Repeat the records below exactly, from the first line through the line containing "Screen dimensions: 561x275", and leave out any pictures.

Saved entries:

━━━

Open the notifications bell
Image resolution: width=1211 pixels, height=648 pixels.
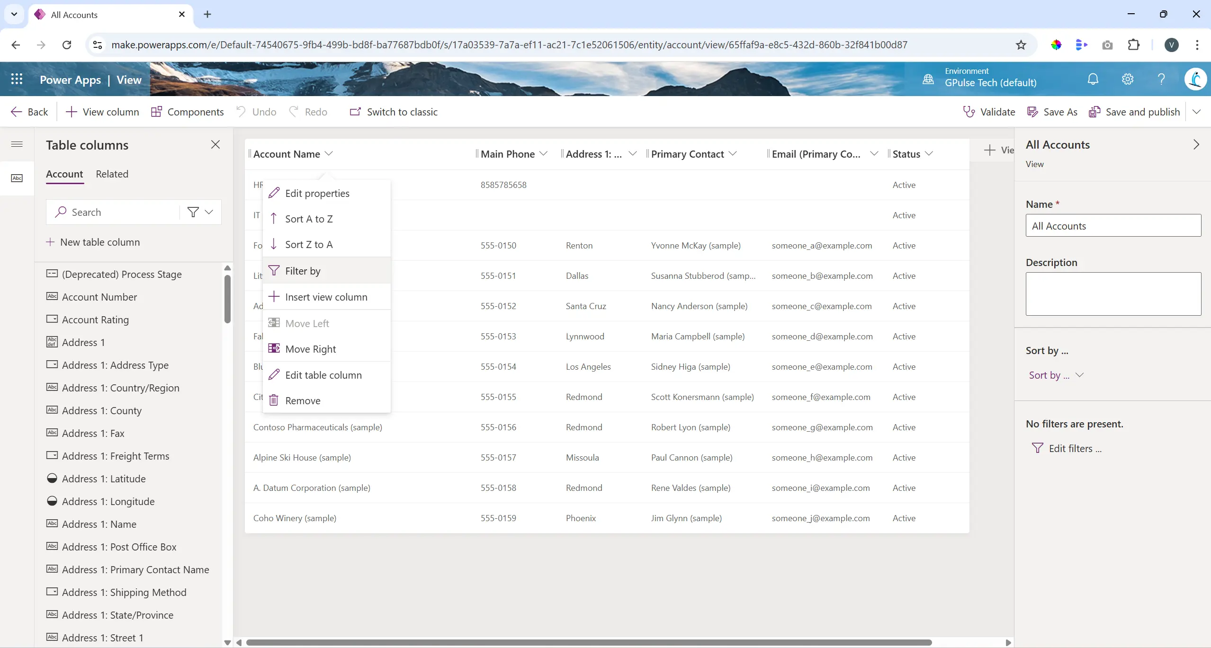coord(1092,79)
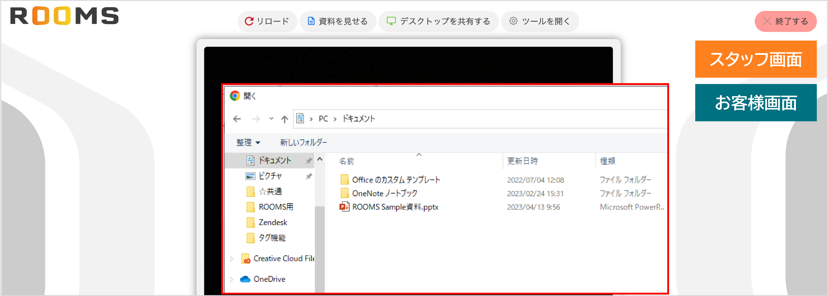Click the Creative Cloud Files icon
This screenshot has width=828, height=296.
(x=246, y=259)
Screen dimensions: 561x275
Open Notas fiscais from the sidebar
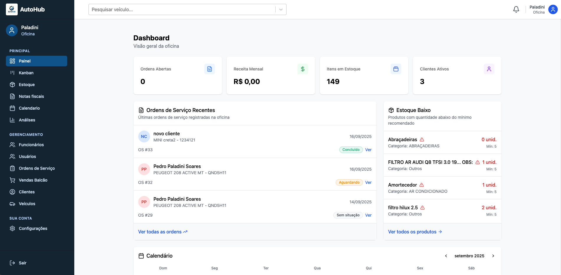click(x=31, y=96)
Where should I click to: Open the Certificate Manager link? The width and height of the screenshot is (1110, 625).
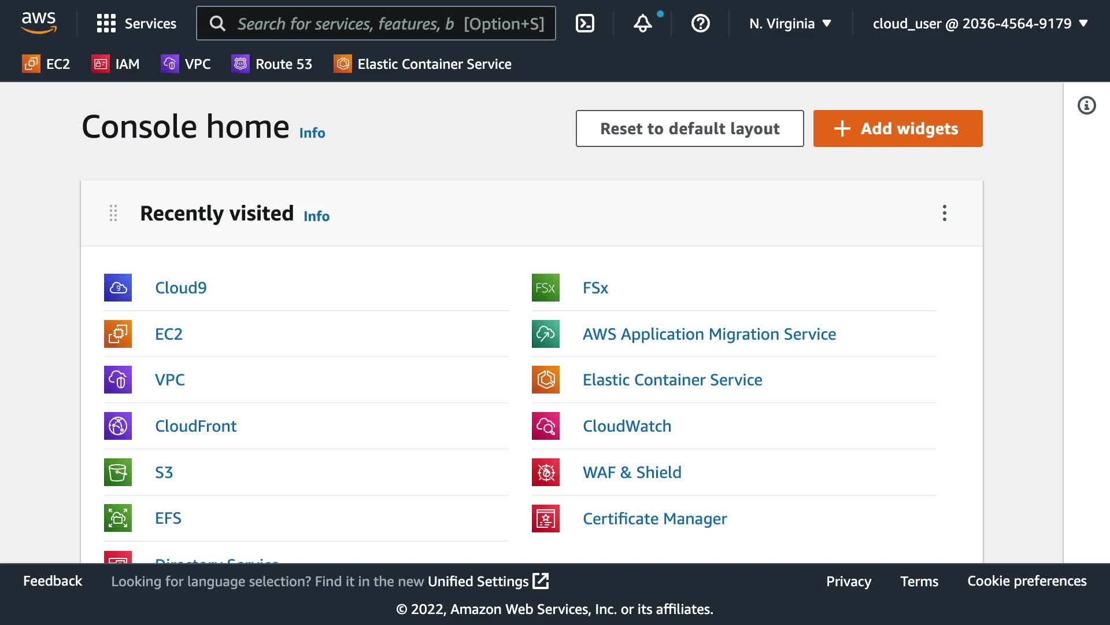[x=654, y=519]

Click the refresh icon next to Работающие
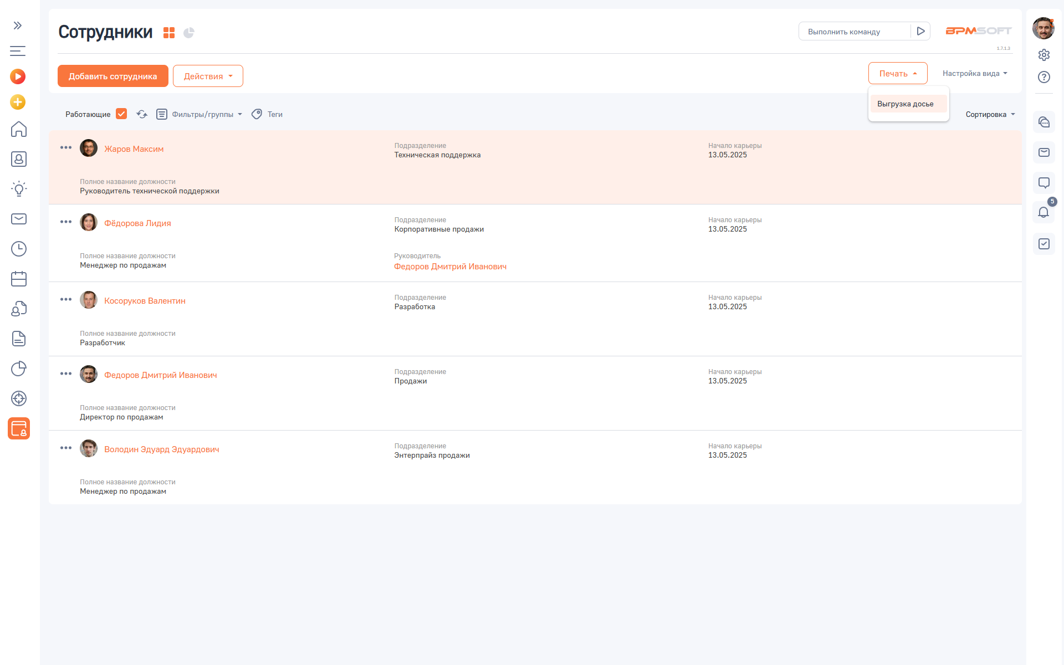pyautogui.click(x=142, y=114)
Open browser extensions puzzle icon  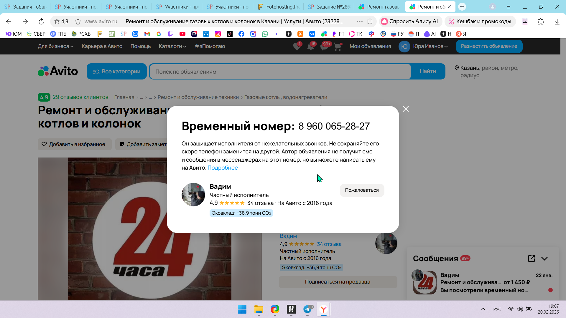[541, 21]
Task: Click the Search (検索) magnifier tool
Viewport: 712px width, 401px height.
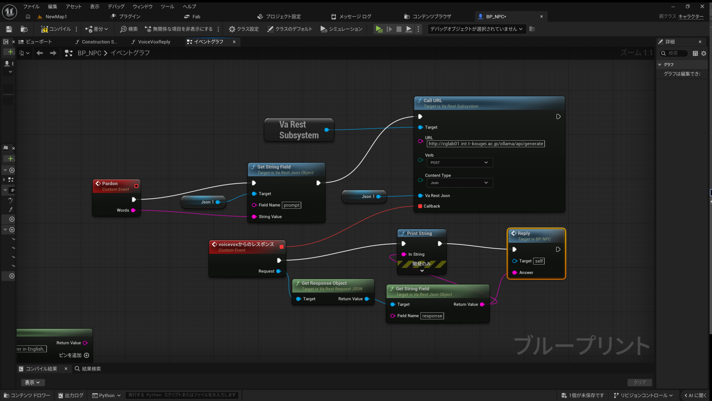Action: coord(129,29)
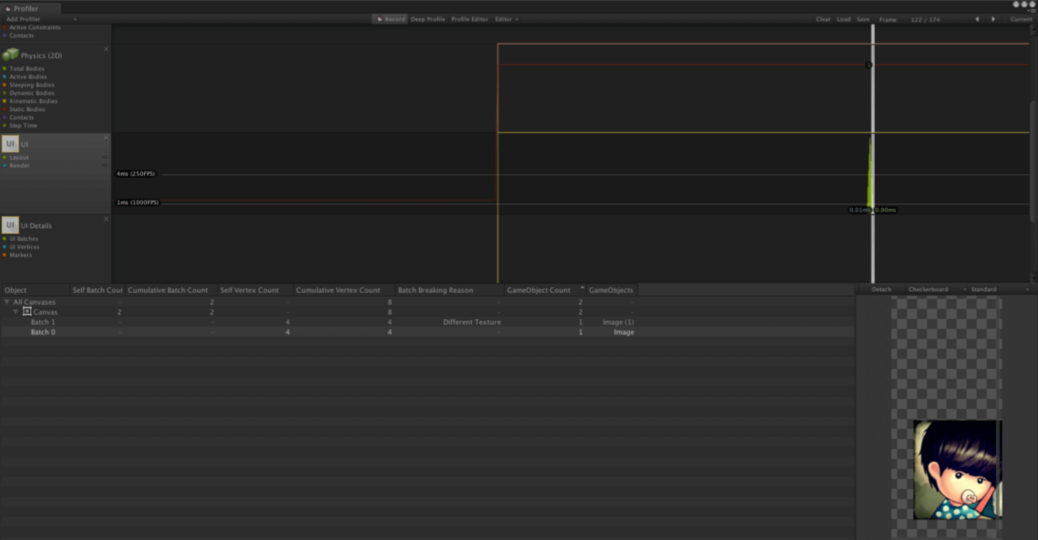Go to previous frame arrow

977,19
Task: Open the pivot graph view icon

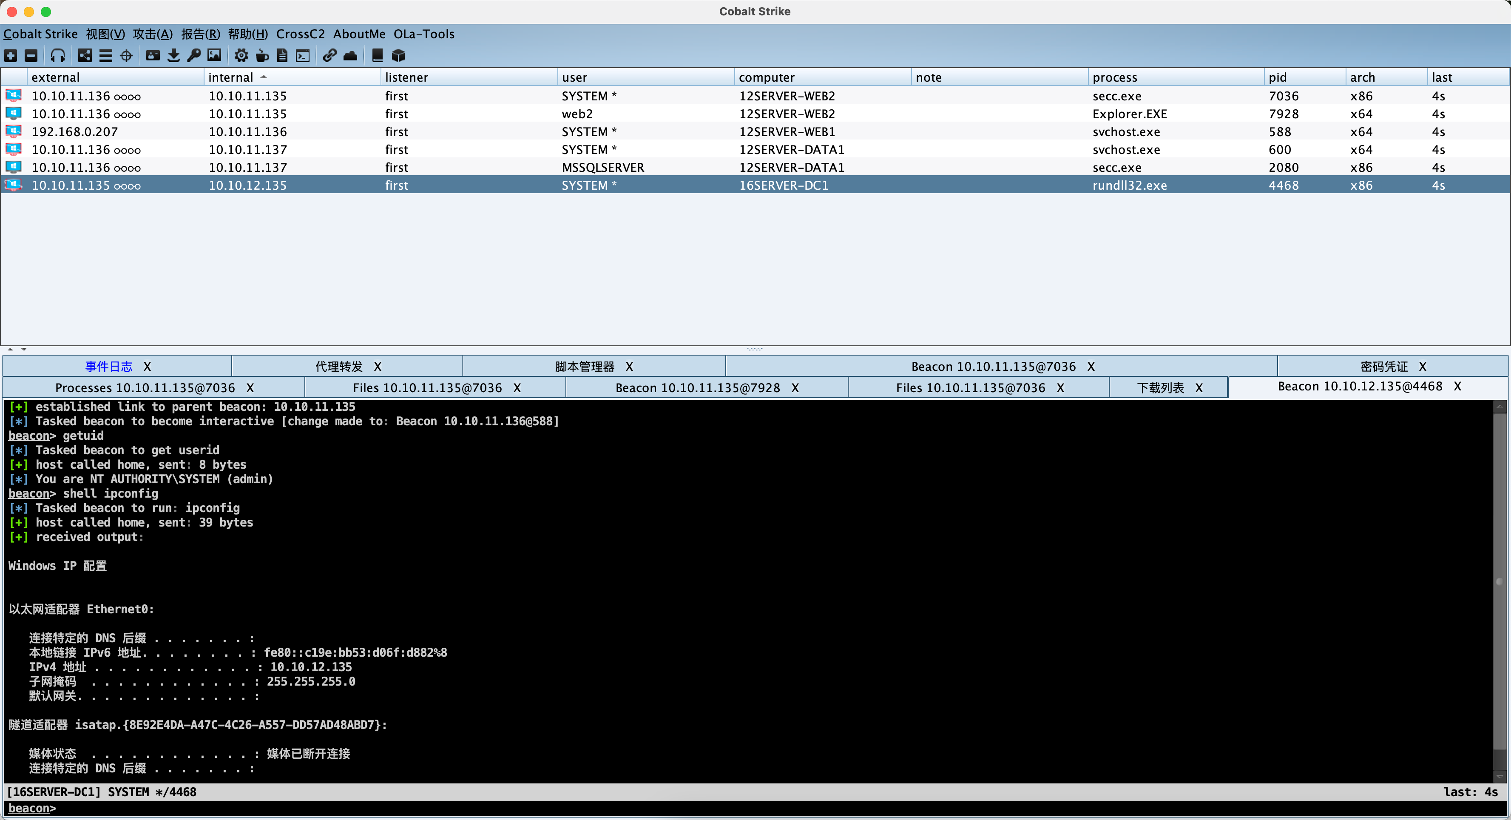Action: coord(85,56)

━━━

- REPLY TO THE TASK:
Open the notifications bell
Image resolution: width=1211 pixels, height=648 pixels.
coord(1092,79)
Click the Creative Cloud Files icon
This screenshot has width=828, height=296.
(x=246, y=259)
Screen dimensions: 561x275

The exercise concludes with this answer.